This section is intended to make thoroughly clear what is believed to be a
consequence of the rest of this License.
8. If the distribution and/or use of the Program is restricted in certain
countries either by patents or by copyrighted interfaces, the original
copyright holder who places the Program under this License may add an explicit
geographical distribution limitation excluding those countries, so that
distribution is permitted only in or among countries not thus excluded. In
such case, this License incorporates the limitation as if written in the body
of this License.
9. The Free Software Foundation may publish revised and/or new versions of the
General Public License from time to time. Such new versions will be similar in
spirit to the present version, but may differ in detail to address new problems
or concerns.
Each version is given a distinguishing version number. If the Program
specifies a version number of this License which applies to it and "any later
version", you have the option of following the terms and conditions either of
that version or of any later version published by the Free Software Foundation.
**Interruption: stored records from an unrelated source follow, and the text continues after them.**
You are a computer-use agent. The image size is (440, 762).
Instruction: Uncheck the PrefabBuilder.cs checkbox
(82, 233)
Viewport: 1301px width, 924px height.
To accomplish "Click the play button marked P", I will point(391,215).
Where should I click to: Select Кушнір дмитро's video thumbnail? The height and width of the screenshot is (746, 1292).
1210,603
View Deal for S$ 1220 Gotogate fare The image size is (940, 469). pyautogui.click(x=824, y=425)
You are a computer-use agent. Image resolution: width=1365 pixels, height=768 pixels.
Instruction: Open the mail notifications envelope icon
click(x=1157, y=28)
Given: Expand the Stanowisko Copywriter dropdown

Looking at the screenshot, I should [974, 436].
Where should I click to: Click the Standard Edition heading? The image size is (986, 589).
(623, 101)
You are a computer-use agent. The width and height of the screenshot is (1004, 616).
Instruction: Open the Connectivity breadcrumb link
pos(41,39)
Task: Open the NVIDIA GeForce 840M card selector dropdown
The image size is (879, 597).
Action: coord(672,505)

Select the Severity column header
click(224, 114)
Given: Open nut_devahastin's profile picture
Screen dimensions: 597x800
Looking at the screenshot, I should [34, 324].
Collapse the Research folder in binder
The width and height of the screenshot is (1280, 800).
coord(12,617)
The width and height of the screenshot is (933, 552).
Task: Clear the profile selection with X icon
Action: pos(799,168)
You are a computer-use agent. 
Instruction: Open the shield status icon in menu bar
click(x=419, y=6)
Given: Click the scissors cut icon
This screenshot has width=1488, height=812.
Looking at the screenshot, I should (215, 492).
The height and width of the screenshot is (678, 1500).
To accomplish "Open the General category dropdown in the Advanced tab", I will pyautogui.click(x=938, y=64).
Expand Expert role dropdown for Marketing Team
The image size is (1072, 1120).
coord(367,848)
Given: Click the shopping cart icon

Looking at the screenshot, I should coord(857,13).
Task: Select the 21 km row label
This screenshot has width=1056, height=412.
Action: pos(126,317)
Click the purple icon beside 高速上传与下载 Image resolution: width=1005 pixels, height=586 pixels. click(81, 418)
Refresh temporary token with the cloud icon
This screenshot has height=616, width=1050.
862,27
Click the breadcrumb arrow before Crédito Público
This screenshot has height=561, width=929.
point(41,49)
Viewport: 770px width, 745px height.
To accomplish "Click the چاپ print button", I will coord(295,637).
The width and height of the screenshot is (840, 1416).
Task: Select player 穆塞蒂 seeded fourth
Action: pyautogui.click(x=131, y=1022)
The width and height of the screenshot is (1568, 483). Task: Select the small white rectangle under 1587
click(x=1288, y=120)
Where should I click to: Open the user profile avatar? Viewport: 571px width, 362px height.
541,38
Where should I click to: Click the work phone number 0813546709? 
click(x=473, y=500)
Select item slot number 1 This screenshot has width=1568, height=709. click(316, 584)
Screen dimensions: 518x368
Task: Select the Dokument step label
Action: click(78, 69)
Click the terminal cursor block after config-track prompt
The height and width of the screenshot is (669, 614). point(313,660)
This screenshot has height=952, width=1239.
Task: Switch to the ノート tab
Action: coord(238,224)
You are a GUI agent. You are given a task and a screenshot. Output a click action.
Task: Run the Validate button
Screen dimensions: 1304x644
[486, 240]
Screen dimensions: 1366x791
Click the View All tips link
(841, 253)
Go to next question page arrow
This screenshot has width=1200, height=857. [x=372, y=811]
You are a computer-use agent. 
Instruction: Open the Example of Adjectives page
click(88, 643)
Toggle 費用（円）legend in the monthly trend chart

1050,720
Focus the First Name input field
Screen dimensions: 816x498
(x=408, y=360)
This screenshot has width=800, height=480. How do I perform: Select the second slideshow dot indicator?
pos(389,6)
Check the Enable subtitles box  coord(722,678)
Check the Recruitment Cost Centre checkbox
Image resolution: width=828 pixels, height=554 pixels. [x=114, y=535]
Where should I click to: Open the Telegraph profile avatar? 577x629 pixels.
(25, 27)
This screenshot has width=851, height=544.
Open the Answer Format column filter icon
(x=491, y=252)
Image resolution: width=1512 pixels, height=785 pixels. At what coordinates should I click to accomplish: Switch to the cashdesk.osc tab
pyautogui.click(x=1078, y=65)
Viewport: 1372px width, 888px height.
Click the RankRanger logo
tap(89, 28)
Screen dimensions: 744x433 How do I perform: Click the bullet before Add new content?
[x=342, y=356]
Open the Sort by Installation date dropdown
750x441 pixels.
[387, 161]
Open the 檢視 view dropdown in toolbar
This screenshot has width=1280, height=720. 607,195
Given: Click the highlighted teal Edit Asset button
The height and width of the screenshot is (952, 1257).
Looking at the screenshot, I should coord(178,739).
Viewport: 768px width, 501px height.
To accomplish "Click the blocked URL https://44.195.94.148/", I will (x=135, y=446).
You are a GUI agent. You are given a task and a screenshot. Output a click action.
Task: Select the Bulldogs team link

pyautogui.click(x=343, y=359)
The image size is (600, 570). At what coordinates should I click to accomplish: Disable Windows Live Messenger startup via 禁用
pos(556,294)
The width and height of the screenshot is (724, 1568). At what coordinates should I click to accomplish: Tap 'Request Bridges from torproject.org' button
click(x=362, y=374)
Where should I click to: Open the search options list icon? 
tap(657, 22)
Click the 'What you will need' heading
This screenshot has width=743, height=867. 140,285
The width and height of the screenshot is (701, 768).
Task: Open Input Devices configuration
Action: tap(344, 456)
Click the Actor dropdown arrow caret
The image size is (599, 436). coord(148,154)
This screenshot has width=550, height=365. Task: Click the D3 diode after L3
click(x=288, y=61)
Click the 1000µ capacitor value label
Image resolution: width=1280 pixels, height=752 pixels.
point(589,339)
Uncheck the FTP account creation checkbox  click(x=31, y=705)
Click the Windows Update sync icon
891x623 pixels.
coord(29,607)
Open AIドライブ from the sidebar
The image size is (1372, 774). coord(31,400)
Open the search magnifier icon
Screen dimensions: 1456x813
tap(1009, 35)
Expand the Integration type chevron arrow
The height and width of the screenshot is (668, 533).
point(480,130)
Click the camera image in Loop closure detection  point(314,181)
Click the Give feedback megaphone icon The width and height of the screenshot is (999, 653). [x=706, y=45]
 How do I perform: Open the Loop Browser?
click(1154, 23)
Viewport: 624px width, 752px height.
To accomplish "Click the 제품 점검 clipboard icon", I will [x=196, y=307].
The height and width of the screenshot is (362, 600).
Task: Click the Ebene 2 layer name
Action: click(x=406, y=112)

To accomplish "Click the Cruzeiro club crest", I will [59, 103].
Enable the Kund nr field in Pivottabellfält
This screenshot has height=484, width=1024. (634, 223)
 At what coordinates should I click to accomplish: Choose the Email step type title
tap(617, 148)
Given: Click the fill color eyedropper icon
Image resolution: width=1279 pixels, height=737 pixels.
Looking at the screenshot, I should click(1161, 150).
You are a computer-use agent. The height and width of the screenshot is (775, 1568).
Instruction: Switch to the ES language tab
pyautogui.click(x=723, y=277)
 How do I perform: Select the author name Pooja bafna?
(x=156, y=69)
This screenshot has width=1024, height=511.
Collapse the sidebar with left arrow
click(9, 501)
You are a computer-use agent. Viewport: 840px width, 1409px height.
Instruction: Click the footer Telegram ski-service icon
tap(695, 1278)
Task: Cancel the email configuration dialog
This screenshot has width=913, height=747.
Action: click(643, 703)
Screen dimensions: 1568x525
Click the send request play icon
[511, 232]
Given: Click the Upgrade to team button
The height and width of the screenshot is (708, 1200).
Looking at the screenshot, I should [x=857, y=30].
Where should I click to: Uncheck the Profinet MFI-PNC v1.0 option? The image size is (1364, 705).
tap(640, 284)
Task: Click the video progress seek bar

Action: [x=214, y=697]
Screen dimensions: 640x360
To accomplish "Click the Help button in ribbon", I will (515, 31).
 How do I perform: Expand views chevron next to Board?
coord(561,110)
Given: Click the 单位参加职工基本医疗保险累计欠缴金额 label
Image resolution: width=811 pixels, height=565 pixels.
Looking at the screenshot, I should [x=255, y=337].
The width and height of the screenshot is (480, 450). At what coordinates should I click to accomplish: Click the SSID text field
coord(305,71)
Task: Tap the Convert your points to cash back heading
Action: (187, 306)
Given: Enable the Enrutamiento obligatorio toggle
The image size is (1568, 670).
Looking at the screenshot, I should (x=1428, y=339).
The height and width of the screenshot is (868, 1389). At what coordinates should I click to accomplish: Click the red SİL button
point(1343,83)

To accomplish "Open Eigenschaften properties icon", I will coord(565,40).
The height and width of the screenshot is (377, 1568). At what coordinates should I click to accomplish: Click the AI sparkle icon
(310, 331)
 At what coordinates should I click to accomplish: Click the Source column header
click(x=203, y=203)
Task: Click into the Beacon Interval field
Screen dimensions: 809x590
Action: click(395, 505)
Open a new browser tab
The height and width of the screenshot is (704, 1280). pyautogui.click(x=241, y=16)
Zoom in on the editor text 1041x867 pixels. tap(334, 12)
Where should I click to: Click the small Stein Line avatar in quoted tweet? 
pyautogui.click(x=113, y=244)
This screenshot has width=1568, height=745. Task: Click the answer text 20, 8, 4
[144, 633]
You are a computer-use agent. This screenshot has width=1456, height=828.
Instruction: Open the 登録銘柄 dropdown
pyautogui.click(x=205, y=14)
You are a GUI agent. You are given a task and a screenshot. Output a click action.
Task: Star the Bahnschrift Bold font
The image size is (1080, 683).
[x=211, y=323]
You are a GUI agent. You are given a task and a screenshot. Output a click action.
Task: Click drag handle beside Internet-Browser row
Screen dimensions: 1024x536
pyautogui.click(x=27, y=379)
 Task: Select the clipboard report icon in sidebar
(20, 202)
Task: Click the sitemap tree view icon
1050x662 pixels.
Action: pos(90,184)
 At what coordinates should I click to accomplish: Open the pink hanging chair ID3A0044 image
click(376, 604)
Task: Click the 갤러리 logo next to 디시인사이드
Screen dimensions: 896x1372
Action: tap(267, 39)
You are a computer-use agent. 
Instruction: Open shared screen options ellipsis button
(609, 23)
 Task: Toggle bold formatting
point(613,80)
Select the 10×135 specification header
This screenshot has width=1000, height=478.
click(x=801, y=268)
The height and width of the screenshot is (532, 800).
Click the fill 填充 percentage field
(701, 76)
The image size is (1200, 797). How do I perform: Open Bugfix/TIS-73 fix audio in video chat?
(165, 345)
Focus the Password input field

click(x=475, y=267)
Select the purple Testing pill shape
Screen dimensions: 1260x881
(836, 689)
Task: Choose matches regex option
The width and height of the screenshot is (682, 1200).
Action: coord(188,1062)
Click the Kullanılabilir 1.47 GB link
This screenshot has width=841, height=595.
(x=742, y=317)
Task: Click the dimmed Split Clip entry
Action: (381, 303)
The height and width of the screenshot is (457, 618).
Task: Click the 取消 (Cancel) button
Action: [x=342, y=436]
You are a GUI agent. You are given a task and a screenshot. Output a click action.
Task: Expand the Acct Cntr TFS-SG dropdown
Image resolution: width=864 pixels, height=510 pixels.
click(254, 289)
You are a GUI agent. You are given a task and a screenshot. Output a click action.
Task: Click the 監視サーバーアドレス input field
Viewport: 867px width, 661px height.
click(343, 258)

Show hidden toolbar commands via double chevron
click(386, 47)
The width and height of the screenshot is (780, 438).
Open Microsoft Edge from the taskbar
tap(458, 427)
If the Program does not specify a version number of this License, you may
choose any version ever published by the Free Software Foundation.
10. If you wish to incorporate parts of the Program into other free programs
whose distribution conditions are different, write to the author to ask for
permission. For software which is copyrighted by the Free Software Foundation,
write to the Free Software Foundation; we sometimes make exceptions for this.
Our decision will be guided by the two goals of preserving the free status of
all derivatives of our free software and of promoting the sharing and reuse of
software generally.
NO WARRANTY
11. BECAUSE THE PROGRAM IS LICENSED FREE OF CHARGE, THERE IS NO WARRANTY FOR
THE PROGRAM, TO THE EXTENT PERMITTED BY APPLICABLE LAW. EXCEPT WHEN OTHERWISE
STATED IN WRITING THE COPYRIGHT HOLDERS AND/OR OTHER PARTIES PROVIDE THE
PROGRAM "AS IS" WITHOUT WARRANTY OF ANY KIND, EITHER EXPRESSED OR IMPLIED,
INCLUDING, BUT NOT LIMITED TO, THE IMPLIED WARRANTIES OF MERCHANTABILITY AND
FITNESS FOR A PARTICULAR PURPOSE. THE ENTIRE RISK AS TO THE QUALITY AND
PERFORMANCE OF THE PROGRAM IS WITH YOU. SHOULD THE PROGRAM PROVE DEFECTIVE,
YOU ASSUME THE COST OF ALL NECESSARY SERVICING, REPAIR OR CORRECTION.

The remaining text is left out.